Task prompt:
Print every one of the entries below word for word, leaving out the pictures.

>> START

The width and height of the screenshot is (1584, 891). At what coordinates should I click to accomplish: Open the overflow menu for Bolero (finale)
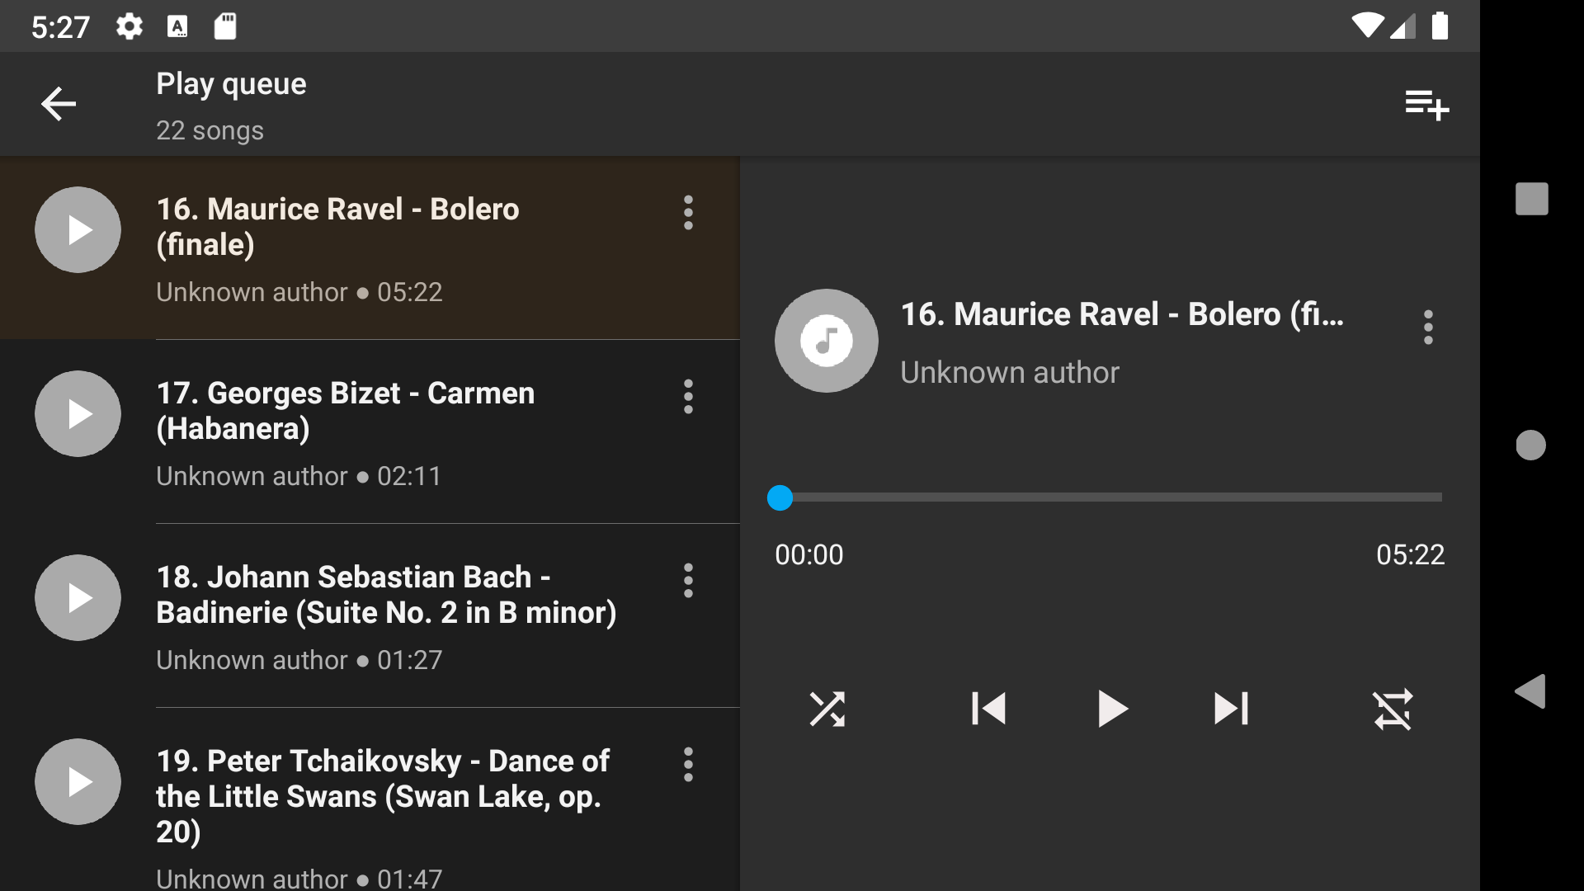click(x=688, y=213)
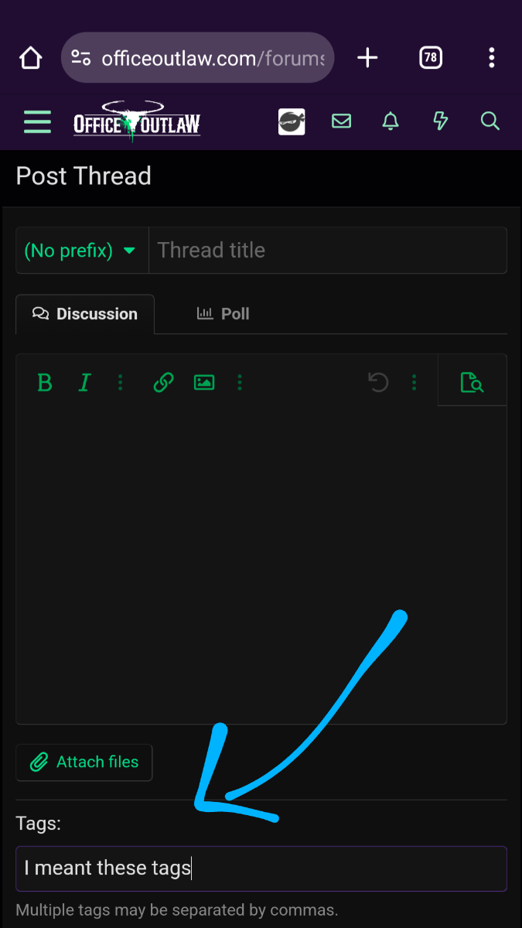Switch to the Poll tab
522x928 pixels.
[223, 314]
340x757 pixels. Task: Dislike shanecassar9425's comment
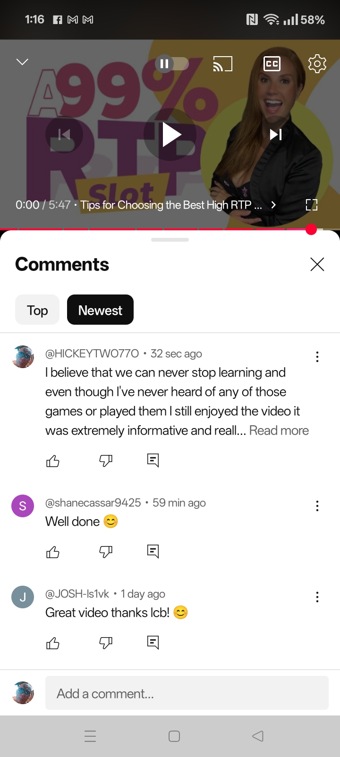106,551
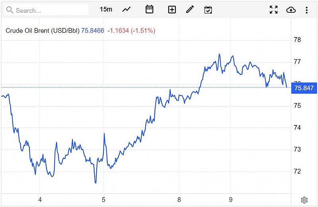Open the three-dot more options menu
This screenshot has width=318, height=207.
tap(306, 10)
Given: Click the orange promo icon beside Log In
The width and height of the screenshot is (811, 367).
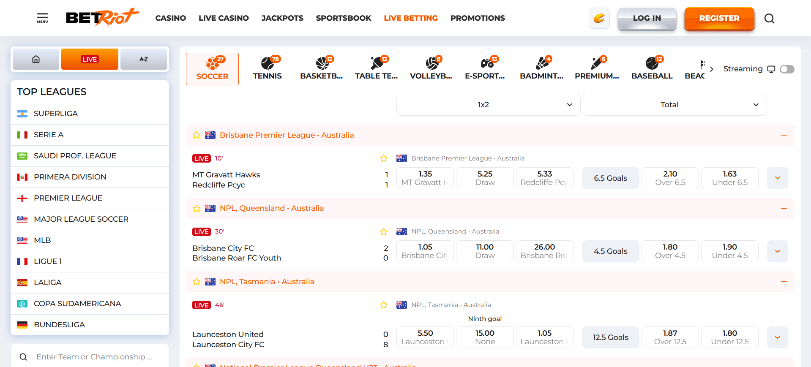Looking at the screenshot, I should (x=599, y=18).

>> END

Task output:
The width and height of the screenshot is (1584, 891). At what coordinates should I click to accomplish: Open the overflow menu for Bolero (finale)
click(x=688, y=213)
Switch to the Poll tab
522x928 pixels.
[223, 314]
340x757 pixels. Task: Dislike shanecassar9425's comment
106,551
Open the three-dot more options menu
This screenshot has width=318, height=207.
tap(306, 10)
Given: Click the orange promo icon beside Log In
The width and height of the screenshot is (811, 367).
Looking at the screenshot, I should (x=599, y=18).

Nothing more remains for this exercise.